(Saved data entries)
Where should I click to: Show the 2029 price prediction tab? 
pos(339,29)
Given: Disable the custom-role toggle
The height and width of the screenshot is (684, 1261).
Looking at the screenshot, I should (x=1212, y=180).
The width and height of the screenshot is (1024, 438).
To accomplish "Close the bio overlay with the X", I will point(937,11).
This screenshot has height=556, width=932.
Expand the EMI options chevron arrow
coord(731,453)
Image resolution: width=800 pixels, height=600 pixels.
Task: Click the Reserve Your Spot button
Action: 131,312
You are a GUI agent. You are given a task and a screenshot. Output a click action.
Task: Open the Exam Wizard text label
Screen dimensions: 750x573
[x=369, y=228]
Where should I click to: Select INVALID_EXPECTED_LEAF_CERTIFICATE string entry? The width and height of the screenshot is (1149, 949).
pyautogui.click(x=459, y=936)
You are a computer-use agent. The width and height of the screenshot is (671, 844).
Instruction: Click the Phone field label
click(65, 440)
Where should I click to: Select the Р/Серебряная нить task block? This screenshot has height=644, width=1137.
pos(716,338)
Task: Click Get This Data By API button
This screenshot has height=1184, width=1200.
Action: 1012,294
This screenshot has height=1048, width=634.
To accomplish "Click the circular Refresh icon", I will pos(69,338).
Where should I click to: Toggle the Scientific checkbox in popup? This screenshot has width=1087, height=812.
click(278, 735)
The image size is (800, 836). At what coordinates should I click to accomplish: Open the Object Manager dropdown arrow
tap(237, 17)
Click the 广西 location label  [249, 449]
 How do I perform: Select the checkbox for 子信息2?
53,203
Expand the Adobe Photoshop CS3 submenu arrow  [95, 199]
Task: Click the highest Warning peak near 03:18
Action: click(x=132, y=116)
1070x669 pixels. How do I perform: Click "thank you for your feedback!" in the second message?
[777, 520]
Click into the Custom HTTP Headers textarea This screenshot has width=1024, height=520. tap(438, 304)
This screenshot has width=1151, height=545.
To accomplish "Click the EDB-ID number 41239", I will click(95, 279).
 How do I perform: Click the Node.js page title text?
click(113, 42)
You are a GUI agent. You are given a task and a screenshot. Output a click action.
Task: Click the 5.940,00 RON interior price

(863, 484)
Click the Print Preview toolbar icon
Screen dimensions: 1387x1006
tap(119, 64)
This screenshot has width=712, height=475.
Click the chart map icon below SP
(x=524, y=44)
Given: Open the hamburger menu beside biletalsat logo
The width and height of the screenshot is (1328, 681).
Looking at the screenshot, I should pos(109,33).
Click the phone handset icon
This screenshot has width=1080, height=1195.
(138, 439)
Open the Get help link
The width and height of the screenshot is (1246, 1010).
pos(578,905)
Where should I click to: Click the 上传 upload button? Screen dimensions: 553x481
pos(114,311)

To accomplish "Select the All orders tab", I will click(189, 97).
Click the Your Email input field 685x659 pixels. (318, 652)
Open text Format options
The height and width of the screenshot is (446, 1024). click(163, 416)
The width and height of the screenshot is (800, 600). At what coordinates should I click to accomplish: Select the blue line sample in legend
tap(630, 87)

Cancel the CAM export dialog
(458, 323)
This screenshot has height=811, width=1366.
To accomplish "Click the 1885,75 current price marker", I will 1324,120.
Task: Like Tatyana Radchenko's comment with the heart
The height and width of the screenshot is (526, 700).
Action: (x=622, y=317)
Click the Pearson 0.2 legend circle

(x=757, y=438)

● **Description of the task**:
Write all the records out again. Nothing may differ from the original.

● **Solution to this task**:
Where should I click to: Show the 2029 price prediction tab? 
pos(339,29)
Given: Disable the custom-role toggle
The height and width of the screenshot is (684, 1261).
Looking at the screenshot, I should (x=1212, y=180).
The width and height of the screenshot is (1024, 438).
To accomplish "Close the bio overlay with the X", I will point(937,11).
This screenshot has height=556, width=932.
Expand the EMI options chevron arrow
coord(731,453)
Image resolution: width=800 pixels, height=600 pixels.
Task: Click the Reserve Your Spot button
Action: 131,312
You are a GUI agent. You are given a task and a screenshot. Output a click action.
Task: Open the Exam Wizard text label
Screen dimensions: 750x573
[x=369, y=228]
Where should I click to: Select INVALID_EXPECTED_LEAF_CERTIFICATE string entry? The width and height of the screenshot is (1149, 949).
pyautogui.click(x=459, y=936)
You are a computer-use agent. The width and height of the screenshot is (671, 844).
Instruction: Click the Phone field label
click(65, 440)
Where should I click to: Select the Р/Серебряная нить task block? This screenshot has height=644, width=1137.
pos(716,338)
Task: Click Get This Data By API button
This screenshot has height=1184, width=1200.
Action: 1012,294
This screenshot has height=1048, width=634.
To accomplish "Click the circular Refresh icon", I will pos(69,338).
Where should I click to: Toggle the Scientific checkbox in popup? This screenshot has width=1087, height=812.
click(278, 735)
The image size is (800, 836). At what coordinates should I click to accomplish: Open the Object Manager dropdown arrow
tap(237, 17)
Click the 广西 location label  [249, 449]
 How do I perform: Select the checkbox for 子信息2?
53,203
Expand the Adobe Photoshop CS3 submenu arrow  [95, 199]
Task: Click the highest Warning peak near 03:18
Action: click(x=132, y=116)
1070x669 pixels. How do I perform: Click "thank you for your feedback!" in the second message?
[777, 520]
Click into the Custom HTTP Headers textarea This screenshot has width=1024, height=520. tap(438, 304)
This screenshot has width=1151, height=545.
To accomplish "Click the EDB-ID number 41239", I will click(95, 279).
 How do I perform: Click the Node.js page title text?
click(113, 42)
You are a GUI agent. You are given a task and a screenshot. Output a click action.
Task: Click the 5.940,00 RON interior price

(863, 484)
Click the Print Preview toolbar icon
Screen dimensions: 1387x1006
tap(119, 64)
This screenshot has width=712, height=475.
Click the chart map icon below SP
(x=524, y=44)
Given: Open the hamburger menu beside biletalsat logo
The width and height of the screenshot is (1328, 681).
Looking at the screenshot, I should pos(109,33).
Click the phone handset icon
This screenshot has width=1080, height=1195.
(138, 439)
Open the Get help link
The width and height of the screenshot is (1246, 1010).
pos(578,905)
Where should I click to: Click the 上传 upload button? Screen dimensions: 553x481
pos(114,311)

To accomplish "Select the All orders tab", I will click(189, 97).
Click the Your Email input field 685x659 pixels. (318, 652)
Open text Format options
The height and width of the screenshot is (446, 1024). click(163, 416)
The width and height of the screenshot is (800, 600). At what coordinates should I click to accomplish: Select the blue line sample in legend
tap(630, 87)

Cancel the CAM export dialog
(458, 323)
This screenshot has height=811, width=1366.
To accomplish "Click the 1885,75 current price marker", I will 1324,120.
Task: Like Tatyana Radchenko's comment with the heart
The height and width of the screenshot is (526, 700).
Action: (x=622, y=317)
Click the Pearson 0.2 legend circle

(x=757, y=438)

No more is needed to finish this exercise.